Kevin Sims had 14 points for the Green Wave (13-16, 7-9). Kris Richard, Tulane's second-leading scorer with an 11.2 average, had four points on 2-of-12 shooting as the Green Wave shot 30 percent in the game.

"The problem that Memphis presents to everyone in our conference is that we're not used to playing against two guys being 6-9 [Dozier] and 6-10 [Taggart] with long arms," Tulane coach Dave Dickerson said. "Evans is probably the best player in our conference and had 10 rebounds and got a double-double."

Tulane kept it interesting as the Tigers played uninspired until midway in the second half. But Memphis rallied when the Green Wave got near, closing the game on a 27-4 run. Memphis coach John Calipari knew the Tigers would face Tulane's best since the Green Wave had not played in a week.

"I kind of figured they'd come in with lively legs, and they did," Calipari said. "Then they hung around."

Tulane missed seven of its first eight shots, but Memphis was also a bit out of sync. At one point, out of a timeout, the Tigers coaching staff sent six players on the court leading to a technical foul.

Dozier said there may have been a bit of hangover from the pregame festivities, where the seniors and their families were honored.

"Everything I did felt kind of heavy," Dozier said. "It felt like you had something extra on your back. But once guys settled down, we got into a little flow, we just took off."

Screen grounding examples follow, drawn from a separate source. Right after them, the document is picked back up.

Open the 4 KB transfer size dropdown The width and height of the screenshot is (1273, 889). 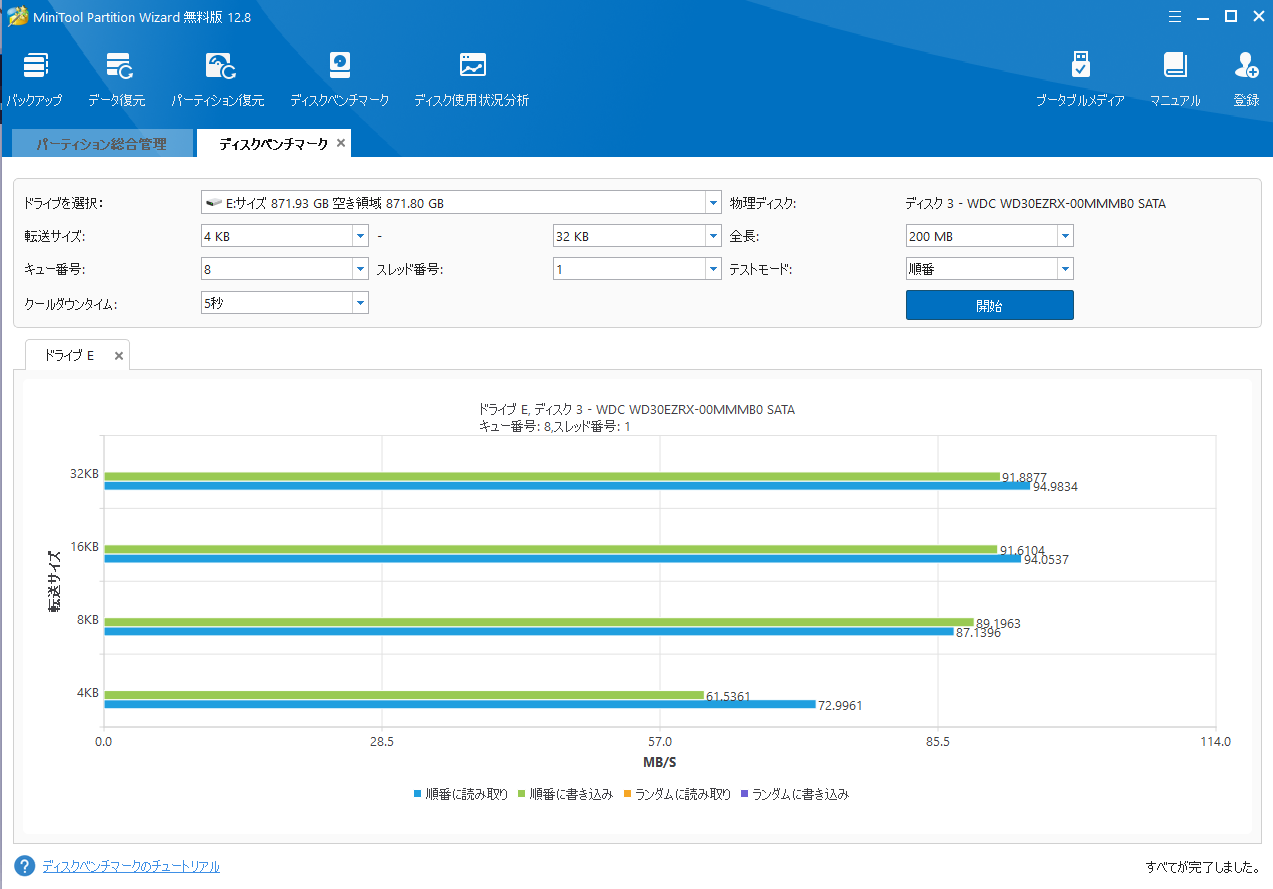(360, 237)
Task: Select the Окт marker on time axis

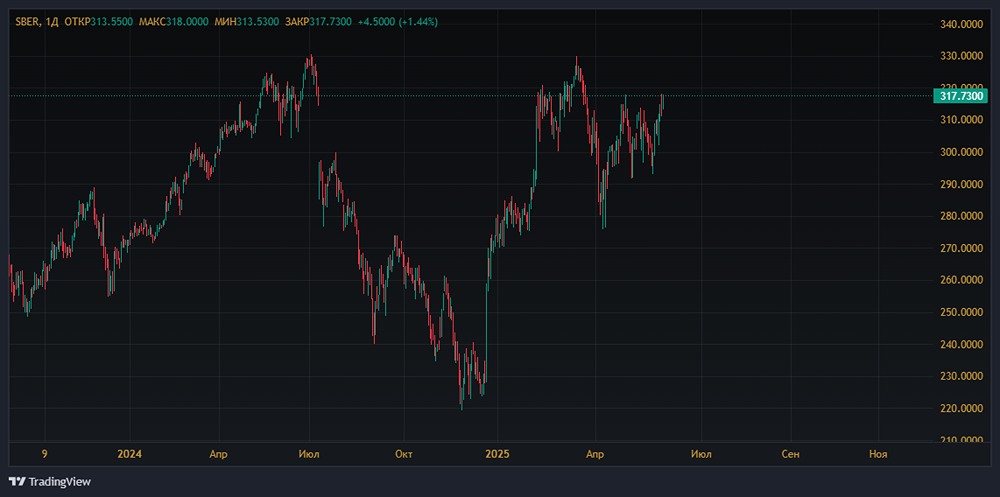Action: click(x=404, y=453)
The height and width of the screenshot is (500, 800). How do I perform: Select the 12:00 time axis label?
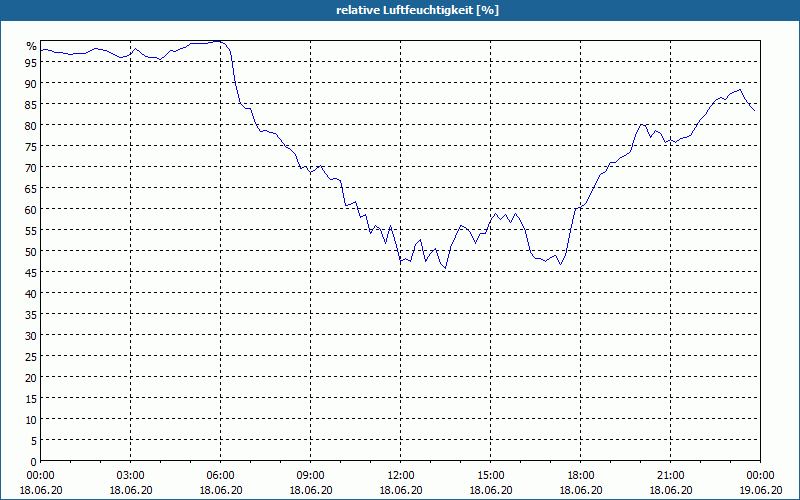coord(401,476)
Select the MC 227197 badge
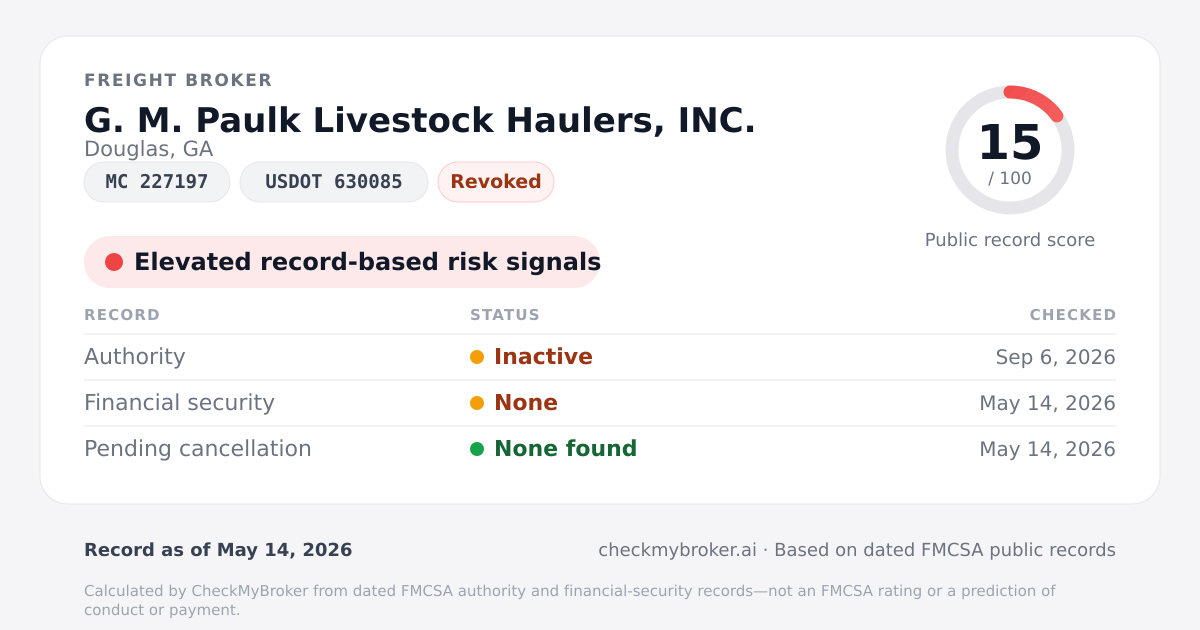 click(x=157, y=182)
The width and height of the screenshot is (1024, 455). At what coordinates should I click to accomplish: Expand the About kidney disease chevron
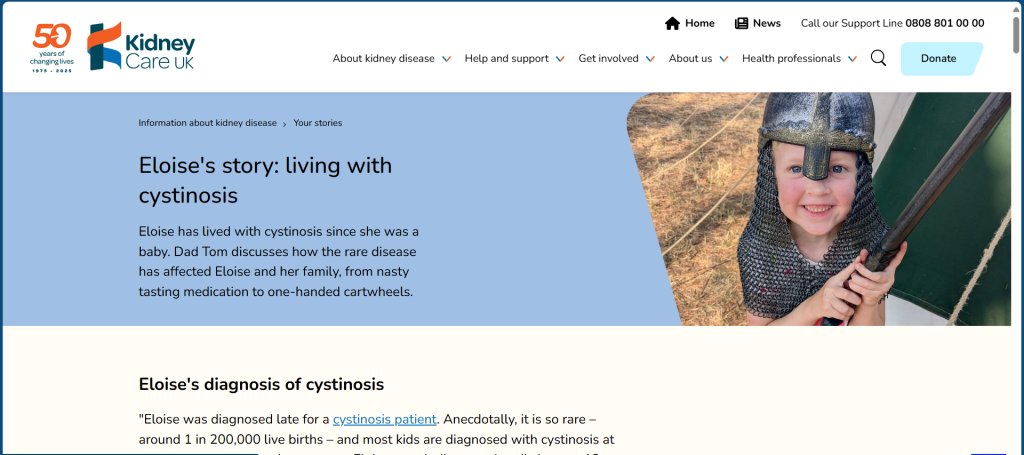click(446, 59)
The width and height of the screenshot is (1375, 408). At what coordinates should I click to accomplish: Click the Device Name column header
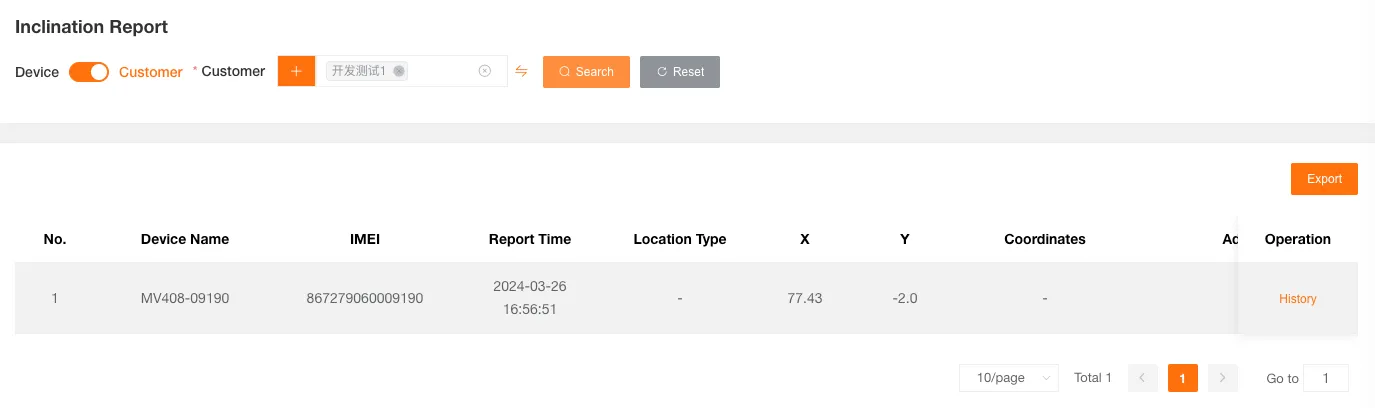coord(185,239)
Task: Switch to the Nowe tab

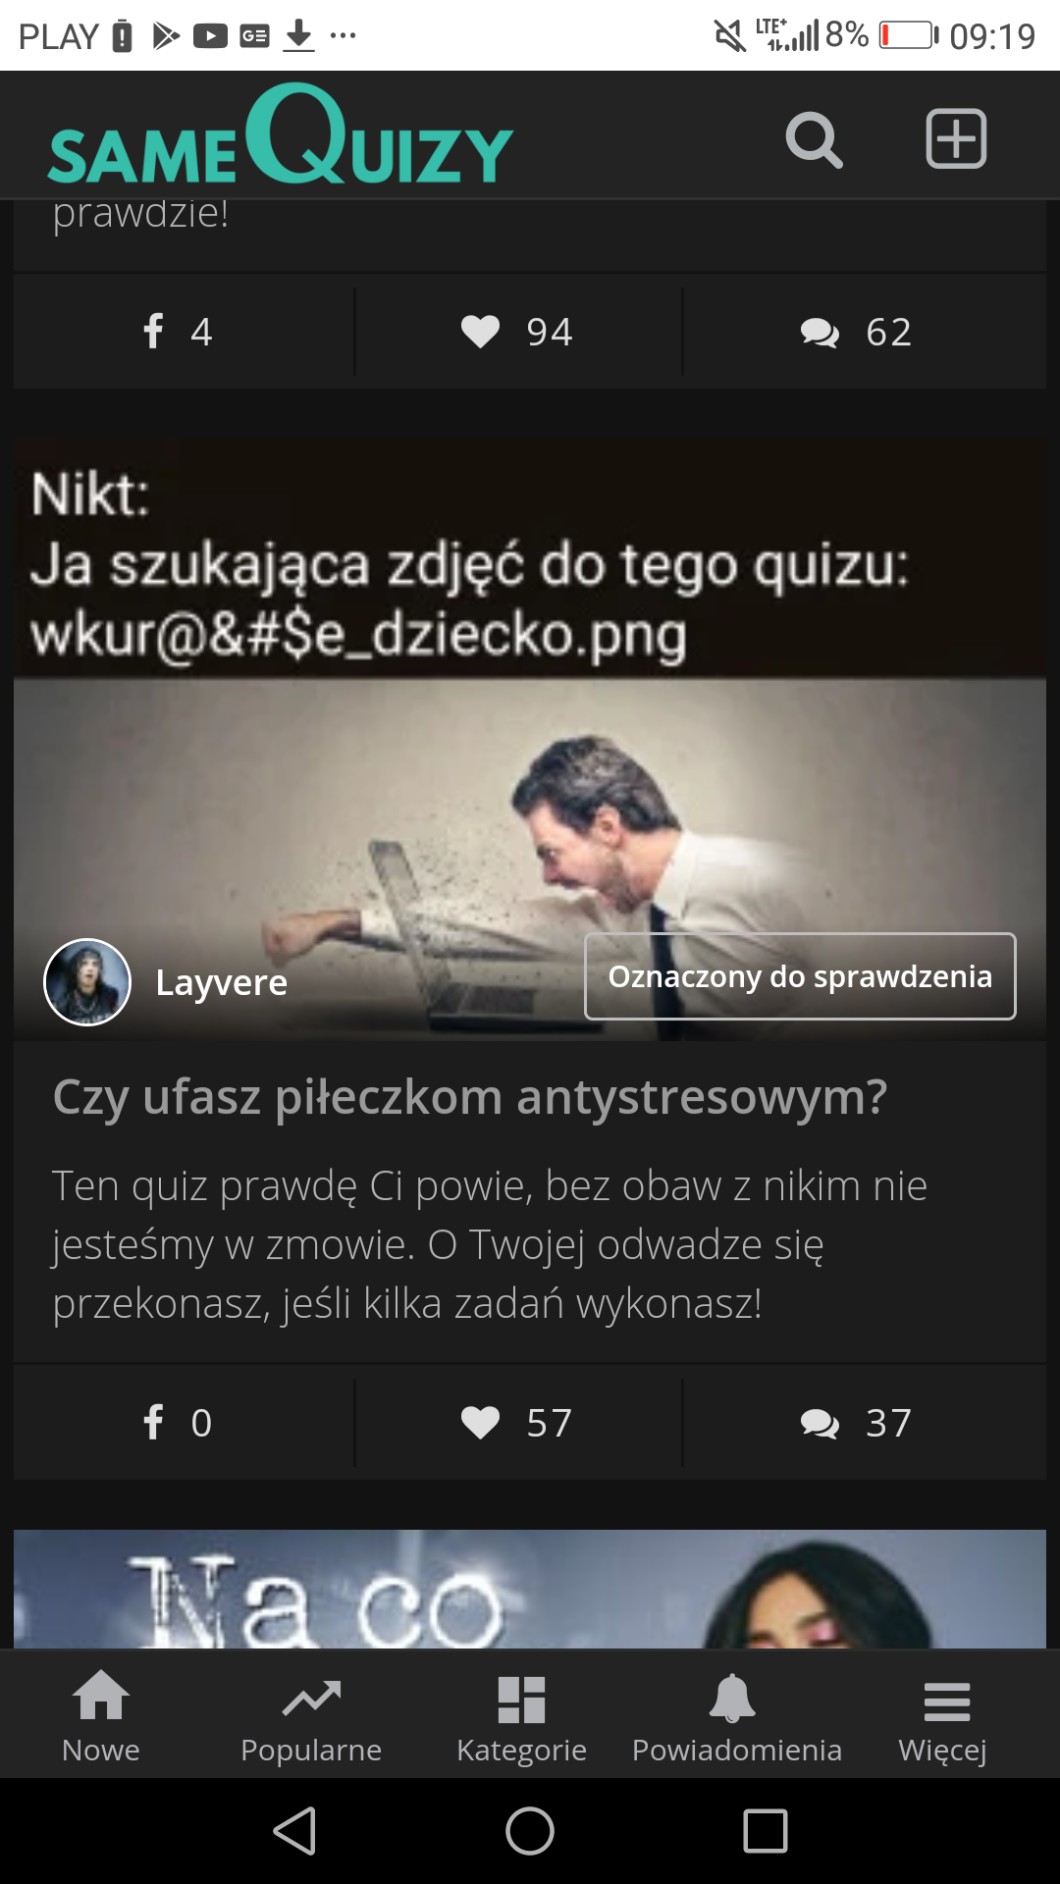Action: 101,1717
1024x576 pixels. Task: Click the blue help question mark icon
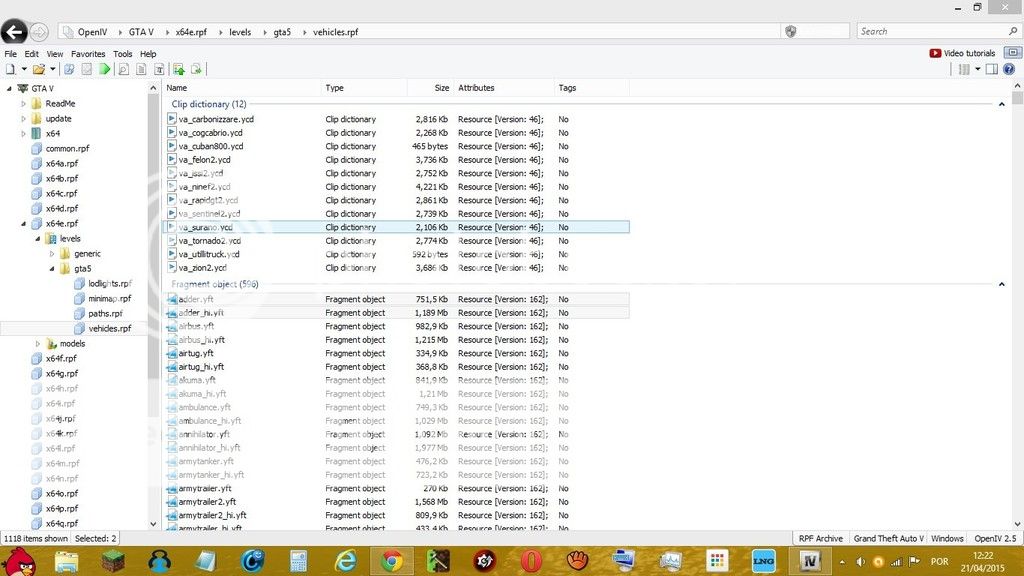[x=1010, y=69]
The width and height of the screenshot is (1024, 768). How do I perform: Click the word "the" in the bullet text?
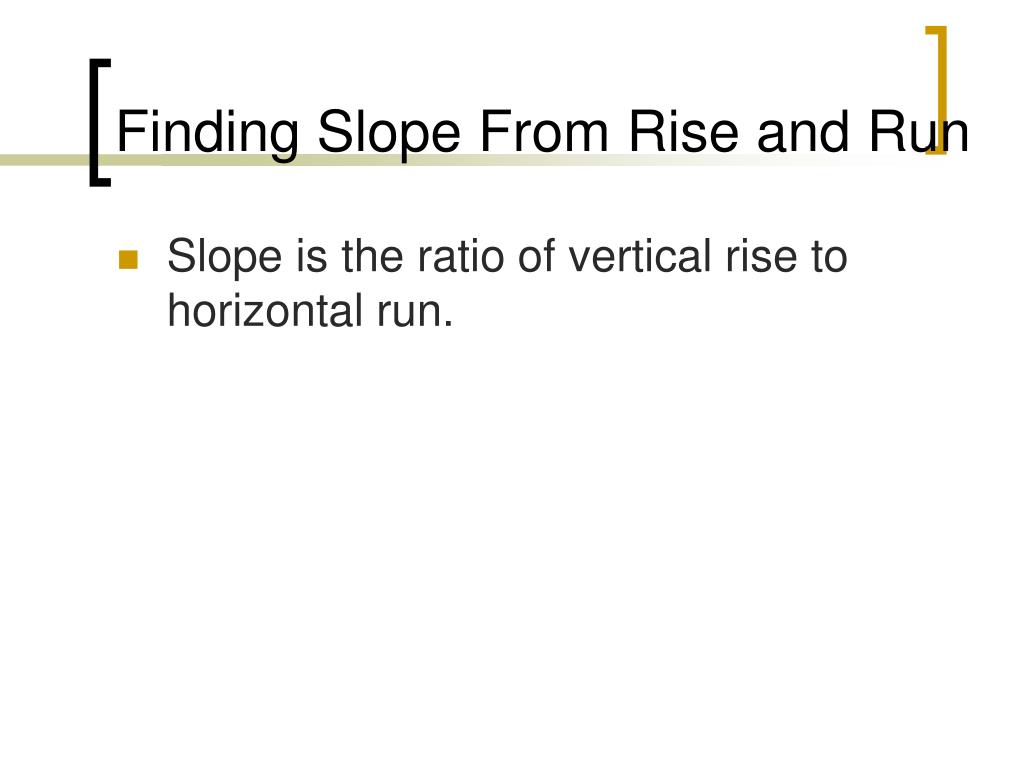[372, 256]
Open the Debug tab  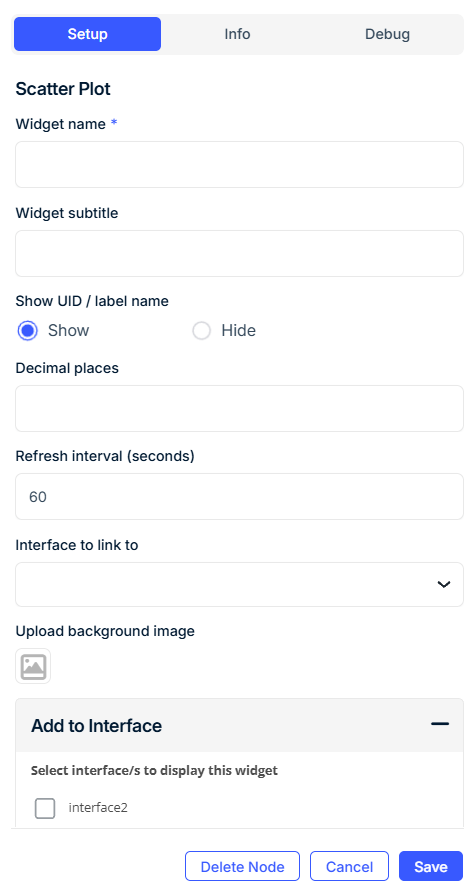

The Memphis defense caused problems for the Green Wave, allowing the Tigers to build to a 35-26 halftime lead. Taggart, who got on the boards early for second-chance opportunities, had 12 points in the half, missing only one of his six shots

Memphis missed five shots to open the half and Tulane went on a 7-0 run to get within 35-33 in the opening 4 minutes.

The Tigers went on a 23-2 run midway through the half. Dozier hit a 3-pointer, and Anderson scored four straight points to start the rally, and by the time Sallie connected on a 3-pointer from the top of the key, the Tigers had extended the lead to 65-45 with 3:47 left.

Dozier said he was never worried.

"I saw that we were struggling," he said. "But I've been here four years, and, with us, we always find a way to pick it up."

But it was the latest example of a Memphis team that has let opponents hang around until the second half. Houston was in the game with Memphis before losing 69-60 on Wednesday, and several other recent games have been close. Calipari wants to get his team out of the mind-set as they move into the postseason.

"What I'm worried about is in the last few games now, we've played just well enough to win," Calipari said. "You seen them huddle out there with 9 minutes left, and they're telling each other, as a team: 'OK. Let's go.'

"You can't do that against a really good team. You'll be down by 20, or you'll be really close, and a really good team will continue to make plays."